The cbir module contains two main pieces: the image content descriptors, and the database used for image retrieval.

Content descriptors

For the descriptors, descriptors.py defines some interfaces (Features and Descriptor) which can be subclassed to be used for the CBIR system, depending on how you want your images described and what distance metric should be used between features. Currently, the module has a HistogramDescriptor implemented which returns HistogramFeatures that can be compared with their distance() method, which uses the chi-squared distance metric to measure the distance between two histograms.

Image Retrieval

For a reverse image search, the database needs to be initialized with the data and queryable. The FeatureDatabase inside featuredb.py is just a simple class to hold an instance of the indexed database in memory, with a query method. Any descriptor following the prototypes can be used here. The databases will be expanded out to allow actual database clients in the future (probably Redis for an in-memory database, SQLite for an on-disk database).

classifier Module

The classifier recognizes panoramas by computing pairwise distances between each pair of image descriptors in the database. This defines a graph where each edge is weighted by the distance between two images.

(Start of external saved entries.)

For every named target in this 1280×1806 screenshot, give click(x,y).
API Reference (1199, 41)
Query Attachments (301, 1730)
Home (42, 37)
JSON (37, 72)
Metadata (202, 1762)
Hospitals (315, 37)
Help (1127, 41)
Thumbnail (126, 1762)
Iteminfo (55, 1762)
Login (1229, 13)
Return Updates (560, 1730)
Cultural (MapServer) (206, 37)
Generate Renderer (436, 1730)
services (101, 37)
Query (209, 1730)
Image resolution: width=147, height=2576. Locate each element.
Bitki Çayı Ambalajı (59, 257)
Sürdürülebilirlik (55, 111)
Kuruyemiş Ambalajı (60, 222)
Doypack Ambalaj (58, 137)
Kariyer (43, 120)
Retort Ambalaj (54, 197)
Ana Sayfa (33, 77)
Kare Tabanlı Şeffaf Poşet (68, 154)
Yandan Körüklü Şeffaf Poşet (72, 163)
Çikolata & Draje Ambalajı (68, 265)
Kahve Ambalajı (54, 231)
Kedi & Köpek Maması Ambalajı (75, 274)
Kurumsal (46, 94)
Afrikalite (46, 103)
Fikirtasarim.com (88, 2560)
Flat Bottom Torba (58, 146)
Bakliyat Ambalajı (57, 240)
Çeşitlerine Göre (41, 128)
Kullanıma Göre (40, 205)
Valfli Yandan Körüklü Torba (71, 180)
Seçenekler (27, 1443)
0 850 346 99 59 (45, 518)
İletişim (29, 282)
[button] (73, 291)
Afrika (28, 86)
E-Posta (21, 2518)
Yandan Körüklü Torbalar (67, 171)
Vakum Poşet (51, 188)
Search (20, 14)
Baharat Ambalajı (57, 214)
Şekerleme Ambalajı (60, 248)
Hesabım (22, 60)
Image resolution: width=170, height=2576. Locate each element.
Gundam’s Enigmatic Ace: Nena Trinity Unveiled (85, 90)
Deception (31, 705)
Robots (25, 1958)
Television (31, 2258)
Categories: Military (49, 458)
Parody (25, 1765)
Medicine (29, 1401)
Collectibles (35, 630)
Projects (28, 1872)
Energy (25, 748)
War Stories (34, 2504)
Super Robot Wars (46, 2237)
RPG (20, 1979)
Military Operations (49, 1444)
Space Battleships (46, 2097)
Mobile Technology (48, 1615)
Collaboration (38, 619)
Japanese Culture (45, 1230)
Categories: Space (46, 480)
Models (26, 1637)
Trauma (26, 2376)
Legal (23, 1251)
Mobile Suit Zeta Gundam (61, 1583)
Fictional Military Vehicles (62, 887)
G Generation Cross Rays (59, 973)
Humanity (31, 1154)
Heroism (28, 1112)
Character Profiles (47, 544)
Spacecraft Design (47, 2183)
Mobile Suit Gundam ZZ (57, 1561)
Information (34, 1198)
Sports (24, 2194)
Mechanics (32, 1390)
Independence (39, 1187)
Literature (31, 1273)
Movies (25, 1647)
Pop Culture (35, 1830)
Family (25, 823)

Thresholding this graph on the edge weights will keep only the strongest matches around, and the connected components in this thresholded graph correspond to the individual panoramas in the dataset. This module uses networkx to define the graph and run connected components on the result.

This classifier is loosely based on Brown and Lowe's 2003 paper Recognising Panoramas in ICCV, without the probablistic machinery used in the paper.

References

R. Szeliski, Image Alignment and Stitching: A Tutorial, Microsoft Research, 2004.
M. Brown, D. Lowe, Recognising Panoramas, ICCV, 2003.